■ **Source text**
-=-=-=-=-
How how to TEXT TO IMAGE , CONTROLNETS, STABLE DIFFUSION

How to create controlled poses and styles using Stable Diffusion and ControlNets

Using ControlNets with Stable Diffusion to get more control on the generated output images

What this Article is about !

Goodnews !! (for all AUTOMATIC1111 Stable diffusion UI users)

There is now a plugin/extension for the ControlNet compatible with AUTOMATIC1111 . Here, we will walk you through what ControlNets are, what it can be used and detail out the initial guide to getting your Stable Diffusion ( SD ) working with ControlNets .

A short note on Control nets

If you have worked with Image2Image option in Stable Diffusion (SD ), you know how easily you can transfer a style / pose from a base image to your generated image. Now, ControlNet goes a step forward and create almost exact replicas of your poses / styles / positions.

To put in one line, ControlNets let you decide the posture, shape and style of your generated image when you are using any Text-To-Image based models. Enough of the basic introduction , more later …

What can you do with ControlNet anyways?

The possibilities are endless, but here are a few sample use-cases , you can try your own !

1. Convert those Japanese anime images into other animation forms ….

Anime to other styles ( Image by author, generated using Stable Diffusion )

or even try to convert them to real-life images !

Anime to real life ( Image by author, generated using Stable Diffusion )

or … make them extremely artistic !

2. Reimagine classic paintings ..

Classic paintings reimagined with different ethnicities ( generated using Stable Diffusion)

3. Visualize how ancient marble statues might have looked in real life — with different clothes, settings and times !

Statue imagined as live person from a different era , Image generated using Stable Diffusion ( click to zoom )

Imagine how their dresses would have been in that bygone era …

Statue imagining the different dress worm in a different time period, Image generated using Stable Diffusion ( click to zoom )

.. or even dare to imagine how they might have looked like.

Face of a statue, as imagined by Stable Diffusion with ControlNet

4. Create some animated gif images from a sequence of images that are generated from the ControlNet

A gif image of butterfly created using ControlNet

or some disturbing psychedelic mushroom gifs !

A gif image of mushrooms created using ControlNet

5. See how ancient structures would have looked like in a different building material …

Imagined using Stable Diffusion with the help of ControlNets

6. Or create some other rather less interesting images …

Installation — Lets get the stuff running

  1. Install the extension through your AUTOMATIC1111 UI ( If you have no idea about the AUTOMATIC1111 Web UI for Stable Diffusion, see our article on how to get that running )

For this,

[1] go to the extensions tab,

[2] go to the “Install from URL” option,

[3] Enter the URL for the git repo of this extension (https://github.com/Mikubill/sd-webui-controlnet )

[4] Click Install .. and Voila ! you are done with the setup !

Installing the ControlNet extension for AUTOMATIC1111 WebUI

2. Copy the pre-trained model into your local machine and place it in <AUTOMATIC1111 folder>/models/ControlNet

You can get the pre-trained models from here — https://huggingface.co/lllyasviel/ControlNet/tree/main/models

or a trimmed version from here

https://huggingface.co/webui/ControlNet-modules-safetensors/tree/main

3. Open your AUTOMATIC1111 WebUI, and go to either txt2img or the img2img tabs . Lets use the img2img option . ( you can do almost the exact with txt2img playarea.)

Drop your reference image you want to emulate.
-=-=-=-=-
■ **Raw data**
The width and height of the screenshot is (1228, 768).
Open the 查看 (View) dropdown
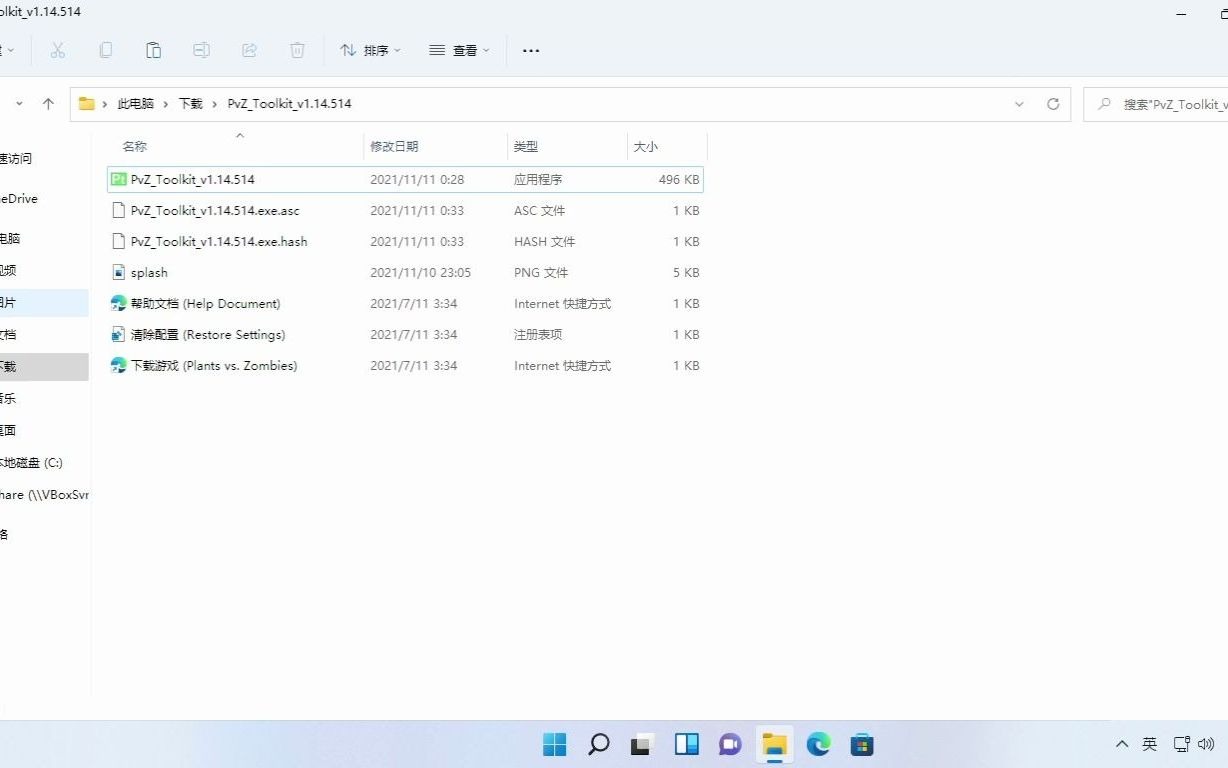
-=-=-=-=-
■ **Exercise instructions**
• a. Do these statements agree with the ControlNet article? Answer yes or no for each, quoting the words of the article that decide it. (i) The extension is installed by entering the URL of its git repo under the "Install from URL" option. (ii) The pre-trained models belong in the models/Stable-diffusion folder. (iii) The walkthrough proceeds in the txt2img tab.
• b. Can you resume the ControlNet article after its last sentence and carry the setup walkthrough forward?

■ **Answers below**
• a.
(i) Yes: "[3] Enter the URL for the git repo of this extension"
(ii) No: "place it in <AUTOMATIC1111 folder>/models/ControlNet"
(iii) No: "Lets use the img2img option"

• b.
If you scroll down to almost at the bottom of the page, you will see an extra menu for ControlNet, looking like this —

ControlNet Menu option in AUTOMATIC1111 WebUI

Expand the dropdown and there you can find some options. To just get started,

[1]drop the control image into the image box area. This image is the one where you want your final output should take the pose/shape/style from. ( In this example we are using the same image )

[2] Enable the option ( check it on )

[3] Select the pre-processor ( Here we are choosing canny )

[4] Select the corresponding model for the pre-processor

Now you are done and ready to go ! Press ‘Generate’

Some Internals — A quick look into how it works internally

ControlNets rely on some basic network models to generate an intermediate control image ( control map ) which are inspired by some of the Computer vision algorithms like edge detection, depth estimation etc. The Diffusion model then uses these control images to generate the final output image.

Pre-processing algorithms

Intermediate pre-processing step for generating input image for ControlNets. (Input Image credit — twitter account — artistfuly ) , other images generated by Stable Diffusion

Lets go through a few of the intermediate pre-processing algorithms :

1. Canny ( simply the old OpenCV canny edge detection algorithm )

Original Input Image credit — twitter account : artistfuly , other images generated by Stable Diffusion

The input image goes through a preprocessing step, which converts it into the control image ( called control map ). Here, the canny edge detection algorithm creates an intermediate image with just the boundaries for the input image entities ( after some of the usual steps like noise reduction, gradient detection, thresholding etc )

This method works well if you have an input image which has high contrast. Lower contrast images fail to detect the edges efficiently.

2.MLSD

MLSD is a good pre-processor when the input image has a lot of straight lines and sharp edges. Use-cases for these are to generate images of houses, architecture rich buildings , interiors of room isometric projections of buildings, objects etc.

intermediate Control map generated using MSLD pre-processing step, and final image generated using Stable Diffusion

3. depth

When your desired output has a lot of depth variations, your choice of . Some sample use-case settings are — inside of a restaurant, a long shot view of landscape with different entities farther apart.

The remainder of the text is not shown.